L’esperienza del blog è qualcosa che mi porto dietro da quando ho cominciato a fare questo mestiere. Lì infatti ho annotato dal primo giorno le smanie e i saliscendi della mia avventura da filmaker. Ha accudito i miei pensieri come una chioccia confortevole, negli anni, nei mesi, nei giorni, lasciandomi quell’intimità della parte narrativa che prima di tutto ha fatto parte di me, prima ancora di scoprirmi dapprima affascinato, poi indaffarato e perfino un pò disgustato dall’ambiente vago del video e dei suoi derivati come mezzo di espressione artistica.

In tutto ciò però nel tempo si è lievemente affievolita quella volontà e quella necessita di comunicare (chissà poi per quale motivo) le proprie gesta. Ma niente di eroico, gli eroi non esistono, gli eroi ce li inventiamo noi per dare una forza maggiore alle cose, a volte per necessità di emulare, a volte per avere un vago punto di riferimento con cui convivere, a volte per non sentirsi davvero mai soli.

Al contempo però la vita di questi tempi ha intaccato quella contraddittoria tendenza a tenersi tutto dentro e a comunicare allo stesso tempo tutto quanto, seguendo quel sesto senso naturale  di far parte di una “rete” che davvero ha rappresentato nella vita e nella storia delle persone (per lo meno della mia generazione) un passo epocale. E in queste contraddizioni ci si dimentica chi si è davvero e cosa si sta facendo, nella frenesia della sopravvivenza la lotta è l’affermazione, la lotta è il vedere che al fondo della strada che si sta percorendo c’è, almeno apparentemente, almeno un varco per proseguire.

Per di più crescendo si diventa noiosi.
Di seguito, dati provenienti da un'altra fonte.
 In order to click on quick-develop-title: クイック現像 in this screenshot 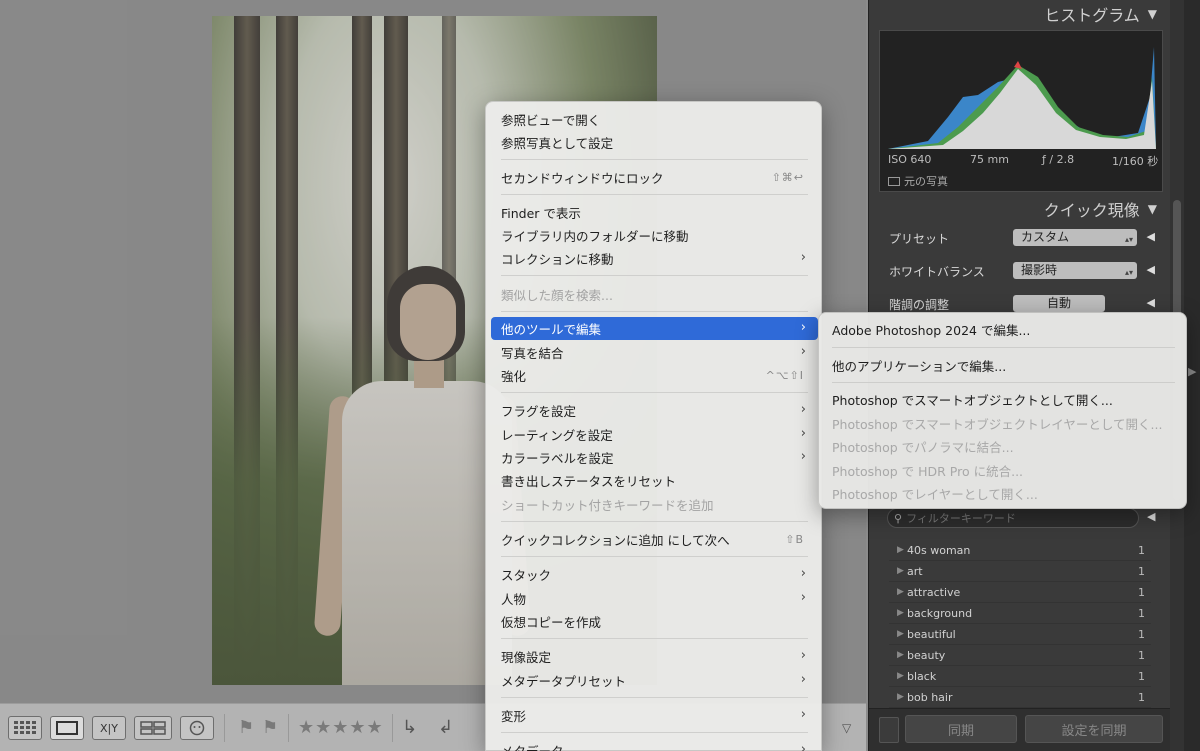, I will do `click(1092, 210)`.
La si scambia per saggezza, per maturità, ma di un pò di quell’ingenuità e di quell’ impulsività che mi ha guidato fino a qui ne sento davvero la mancanza. Perchè mi ha dato una marcia in più a fare cose che non avrei mai fatto. Crescendo si diventa più cauti, con l’esperienza si diventa più consapevoli, a volte un pò arroganti, saccenti, altezzosi, presuntuosi.

Ho dovuto apprendere che l’arte è un industria. E’ stato difficile accettarlo. Un pò quando ho scoperto da bambino che alla fine della vita c’è la morte. Mi ricordo benissimo, ci sono rimasto male per giorni, chiedevo conferme e sembravano tutti così sereni. Tanto c’era un Dio, una vita oltre, qualcosa dopo, altrove. Non mi soddisfava quella risposta eppure ogni tanto ci penso.  La natura delle cose è così spietata, eppure nella sua essenza semplice e netta, nelle sue regole così dimostrabili non riesco ancora a concepire le regole dell’arte.

Dietro la porta di dentro c’è un luogo nascosto di cose complesse e meravigliose. Si cerca giorno dopo giorno una consapevolezza sincera, sempre più sincera e poi nella condivisione, nello stabilire un rapporto, una connessione mistica, un’empatia complessa, la sfida più grande di tutte.

Ma una cosa è certa: di quello che sarà non ho alcuna idea, e questo blog è l’unica cosa davvero in grado di darmi nel tempo delle risposte accettabili per comprendere quello che sono stato, passo dopo passo, come piccole istantanee del passato.  Solo così riuscirei a guardarmi davanti allo specchio di una pagina bianca per compiere una nuova avventura. L’ho scritto più volte, ma questo ennesimo ri-esordio ne è l’esempio, ed è un pò la metafora della mia vita, e penso anche di chi fa questo mestiere: alla fine di un viaggio c’è sempre un altro viaggio da ricominciare.